Lately, I’ve been working through Think Stats by Professor Allen Downey. This book provides a novel way to learn statistics. Instead of formulas and theory, it teaches the same concepts with hands-on coding exercises. Because I am a business analyst, I identify with the practical approach of Think Stats. And today, I’d like to share my solution to the Think Stats “runner” problem in Chapter 3.
Outline of the runner problem
In this question, we’re in a long-distance race, and runners of different speeds are spread out throughout the entire course. Yet, a runner at the average speed might not see people running at his pace because he is less likely to pass them during the race.

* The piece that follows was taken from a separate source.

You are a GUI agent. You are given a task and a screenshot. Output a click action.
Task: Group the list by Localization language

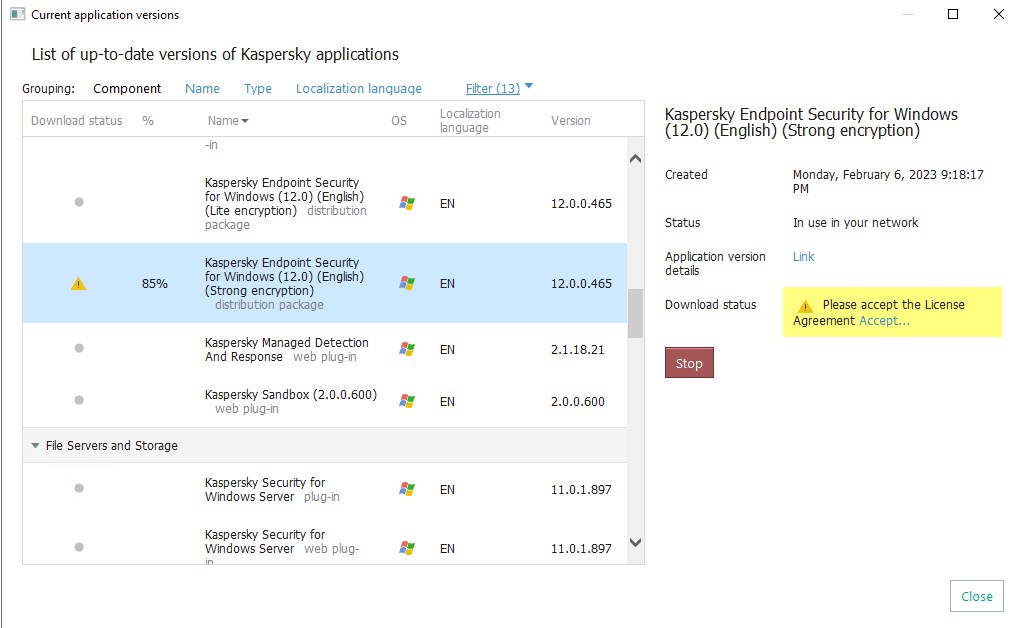pyautogui.click(x=358, y=88)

Read the question directly in the textbook here.
Prof. Downey gives us the actual runner speed distribution, as a probability mass function (PMF), and it’s a bell curve clustered between 6-8 mph. In this exercise, we follow a runner at 7 mph. Such a runner is at the mode of this distribution, so in reality, runners of his speed are the most common in the pack. But what does he perceive the speeds of the runners around him to be?
Step 1: Runners at the same speed
Prof. Downey tells us that the race has a staggered start, and spans 209 miles. So, I made these assumptions:
- Runners are equally likely to be at any mile marker on the course.
- The speed distribution of runners at any marker is the same and follows the bell curve above.
- Our runner is only concerned about runners who are on the course at the same time as him at some point. This results in 208 + 208 + 1 = 417 combinations of distance for every runner speed.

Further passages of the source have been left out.